Но спирт оказывал на тучный организм старшего прапорщика самое неожиданное воздействие. С одной стороны – поднимал настроение, с другой – ввергал в состояние свирепого молниеносного поноса.
Катастрофа надвигалась, и старший прапорщик, судорожно сжав половинки объемистого зада, частыми мелкими шажками понёсся через плац в сторону гарнизонного туалета. Длинные ресницы его по коровьи выразительных карих глаз хлопали на ходу растерянно и тревожно, рослое крупное тело подрагивало многочисленными жировыми складками. Комплекцией прапорщик напоминал помесь популярного тогда греческого соловья Демиса Русоса с находящейся на сносях гигантской сарделькой. Кличка "Дюймовочка", уже давно кочевавшая за Гаврицей по гарнизонам и весям, судя по всему, была дана ему в насмешку.

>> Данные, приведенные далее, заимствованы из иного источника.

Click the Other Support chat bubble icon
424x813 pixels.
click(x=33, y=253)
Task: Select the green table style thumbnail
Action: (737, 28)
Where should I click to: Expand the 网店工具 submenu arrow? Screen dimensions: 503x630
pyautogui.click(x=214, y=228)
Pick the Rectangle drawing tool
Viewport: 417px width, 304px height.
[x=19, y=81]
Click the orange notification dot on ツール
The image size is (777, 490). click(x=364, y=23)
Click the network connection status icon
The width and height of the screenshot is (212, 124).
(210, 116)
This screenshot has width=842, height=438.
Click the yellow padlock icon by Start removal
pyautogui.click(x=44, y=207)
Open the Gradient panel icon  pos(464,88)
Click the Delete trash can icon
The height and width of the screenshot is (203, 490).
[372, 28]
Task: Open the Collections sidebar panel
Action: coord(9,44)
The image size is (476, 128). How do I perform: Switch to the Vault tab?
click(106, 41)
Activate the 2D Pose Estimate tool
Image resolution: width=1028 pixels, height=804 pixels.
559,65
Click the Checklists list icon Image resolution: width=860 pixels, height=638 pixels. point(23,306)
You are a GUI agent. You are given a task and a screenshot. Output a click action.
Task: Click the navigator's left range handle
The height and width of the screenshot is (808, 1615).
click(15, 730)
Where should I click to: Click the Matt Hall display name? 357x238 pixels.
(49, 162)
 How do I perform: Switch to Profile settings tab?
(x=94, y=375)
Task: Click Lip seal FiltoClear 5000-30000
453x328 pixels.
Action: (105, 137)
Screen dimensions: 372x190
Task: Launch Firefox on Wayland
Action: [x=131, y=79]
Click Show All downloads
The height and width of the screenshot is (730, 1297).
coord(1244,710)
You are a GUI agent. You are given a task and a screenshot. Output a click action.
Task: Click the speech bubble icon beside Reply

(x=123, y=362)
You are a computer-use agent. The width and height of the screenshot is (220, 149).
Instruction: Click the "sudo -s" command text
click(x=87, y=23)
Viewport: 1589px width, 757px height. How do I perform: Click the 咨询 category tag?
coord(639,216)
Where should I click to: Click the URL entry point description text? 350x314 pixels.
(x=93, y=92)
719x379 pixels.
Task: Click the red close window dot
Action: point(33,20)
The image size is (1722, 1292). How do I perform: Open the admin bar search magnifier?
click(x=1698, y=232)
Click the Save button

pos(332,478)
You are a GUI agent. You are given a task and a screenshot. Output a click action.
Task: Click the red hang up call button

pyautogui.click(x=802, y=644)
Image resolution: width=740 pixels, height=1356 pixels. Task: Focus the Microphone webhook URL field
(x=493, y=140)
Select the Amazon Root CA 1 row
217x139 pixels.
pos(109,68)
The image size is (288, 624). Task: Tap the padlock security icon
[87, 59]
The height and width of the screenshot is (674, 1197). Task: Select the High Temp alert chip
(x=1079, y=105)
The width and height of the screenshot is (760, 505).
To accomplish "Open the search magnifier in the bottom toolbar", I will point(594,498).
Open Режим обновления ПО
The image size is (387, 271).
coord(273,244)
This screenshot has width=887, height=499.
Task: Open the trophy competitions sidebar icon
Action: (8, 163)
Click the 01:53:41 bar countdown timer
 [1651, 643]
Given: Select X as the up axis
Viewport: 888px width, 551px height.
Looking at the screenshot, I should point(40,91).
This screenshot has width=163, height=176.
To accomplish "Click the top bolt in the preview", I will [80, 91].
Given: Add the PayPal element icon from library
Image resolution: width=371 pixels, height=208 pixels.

О последовавших за этим событиях интереснее всех рассказывал боец Богомолов:
– Нащупал я, значит, ногой пистолет, – меланхолично вещал он очередной группе хихикающих слушателей, – ну и показываю, значит, зампотылу, что всё путём. Отдал ему подсумок, и нырь в эту гадость! Выныриваю, значит. Ни хрена не видно. Протёр перчаткой стекла на противогазе, вижу – что-то солнца многовато. Зампотыл его загораживал. Ну, думаю, раз есть солнце, значит, нет зампотыла! Наверное, пошёл кого-то отгонять. Смотрю, а подсумок валяется на дерьме и медленно тонет. Подхватил его левой рукой, в правой-то – пистолет. Стою себе, весь в дерьме. Стою и думаю: "Раз пистолет у меня, значит, зампотыл меня не бросит!" А тут, значит, солнце опять пропало. Совсем темно стало. Я думал – зампотыл вернулся. Протёр очки ещё раз, смотрю… и глазам не верю! Прямо надо мной – здоровенная жопа! Голая! И, значит, начинает эта голая жопа срать!.. Так обидно стало! И так весь в дерьме. А тут ещё и на голову серут! Ну, я и ткнул её два раза пистолетом!
Дальнейший рассказ ведется от имени старшего прапорщика Гаврицы. Манера разговаривать у военного медика полностью соответствовала манере ходить. Он часто-часто сыпал словами и, зачастую, не закончив одно слово, уже торопился вытолкнуть из себя следующее. Понять прапорщика было затруднительно, но слушать увлекательно.
– Выпил я вечером, как водится, стопочку, – вещал Гаврица. – Чувствую: клапан прижало. Ну, я бегом в туалет. Сел. Только с духом собрался – чувствую во что-то жопой упёрся. Сначала подумал, что солдаты не только виноградом весь туалет загадили, но ещё и лозу притащили и в очко сбросили. Почему-то подумалось, что это я в лозу упираюсь. Обернулся убрать. А то процессу мешает. Короче, оглядываюсь, а там… мама родная! Марсианин с бластером! Страшный!
Как раз в это время на плацу начали выстраиваться поужинавшие роты.
На раздавшийся из гарнизонного туалета визг отреагировали все. И в самом деле, трудно было не заметить пронзительные звуки, тембр и экспрессия которых вызывали скорбные ассоциации с садистски забиваемой на мясо хрюшкой. Вскоре визг резко оборвался и из дверей туалета появился старший прапорщик Гаврица.
Вид у него был ещё тот.
Помните так часто прикрепляемого к дверям туалетов писающего пластикового мальчика?
Ниже пояса прапорщик был первобытно гол. Его широченные штаны путались у самых щиколоток. Свисавшая из-под рубахи мощная жировая складка всё же не скрывала по детски мелкого мужского достоинства военного медика.
– Помогите! Помогите! – отчаянно завопил увидевший людей Дюймовочка. – Там! Там!!! Там…
При этих словах он достиг края плаца, зацепился спутанными ногами за бетонный бордюр и тяжелой баллистической ракетой взмыл в воздух.
Последние слова он выпалил уже в полёте:
– Там – МАРСИАНИН С БЛАСТЕРОМ!!! – торжествующе закончил он и студенистой массой врезался в разлинованный белыми полосами асфальт.
Все заворожёно замерли. Очевидная незавершённость действа намертво приковала внимание зрителей к пытавшемуся отползти от гарнизонного туалета свежеобгадившемуся полуголому прапорщику.
– Допился, явная "белка"! – брезгливо скривился Панов. Он не любил алкоголиков.
После этих его слов из-за угла туалета выглянул зампотыл Осинкин. Он, было, замер, но затем всё же сделал несколько шагов и в нерешительности остановился вблизи от всё ещё находящегося в горизонтальном положении гарнизонного эскулапа.